£1,000 - £2,000
The Society of Bucks - Buck's Jewel - an 18th century circa 1770 silver filigree hand painted porcelain & seed pearls star pendant jewel. The pendant having a star-shaped body with each arm decorated with foliate inspired pierced motifs. Central circular glazed front jewel face depicting the Society of Bucks' coat of arms. The coat of arms showing its attributes and mottoes: ' Industry Produceth Wealth, Innocence with Freedom, We Obey, Unanimity is the Strength of Society, and Be Marry and Wise '. A central crest with buck facing left, enclosed within a pearl & gold wired frame.
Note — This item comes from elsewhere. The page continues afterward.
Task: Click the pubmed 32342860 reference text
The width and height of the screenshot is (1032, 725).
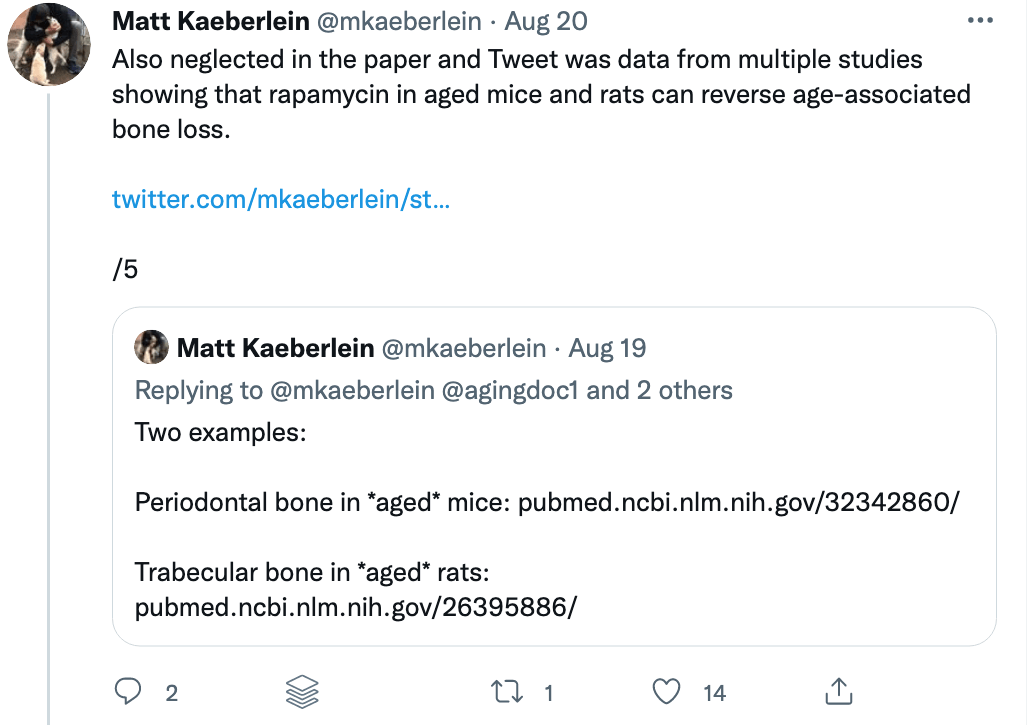Action: click(738, 501)
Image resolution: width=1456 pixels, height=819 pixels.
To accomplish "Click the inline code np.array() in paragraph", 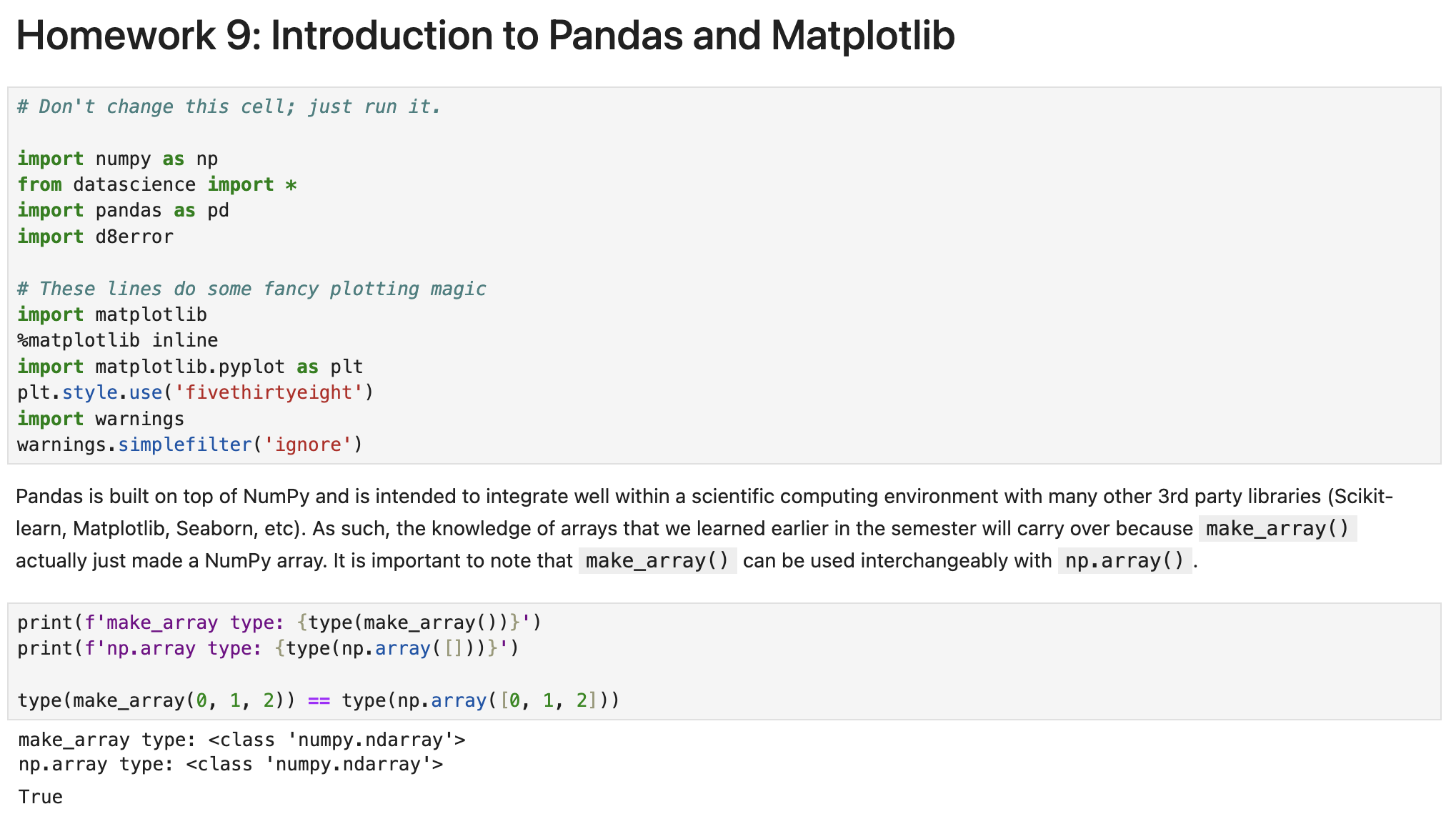I will [x=1125, y=560].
The jewel kept in original velvet lined & leather shell shaped case.
The Society of Bucks was long thought to be a short-lived secret society, based exclusively in Liverpool, dating from the 1750s until the 1770s. The discovery of a book printed in 1770 in the Bodleian Library, Oxford, and a paper, published in 1890, entitled 'A forgotten rival of Masonry: the noble order of Bucks’, as well as several mentions in newspapers, revealed that it was founded as early as 1723. By 1752-1753, the Society had about 19 lodges across the country, as well as one in Bombay. It seems to have declined in the 1770s but some lodges were still extant in the 1820s.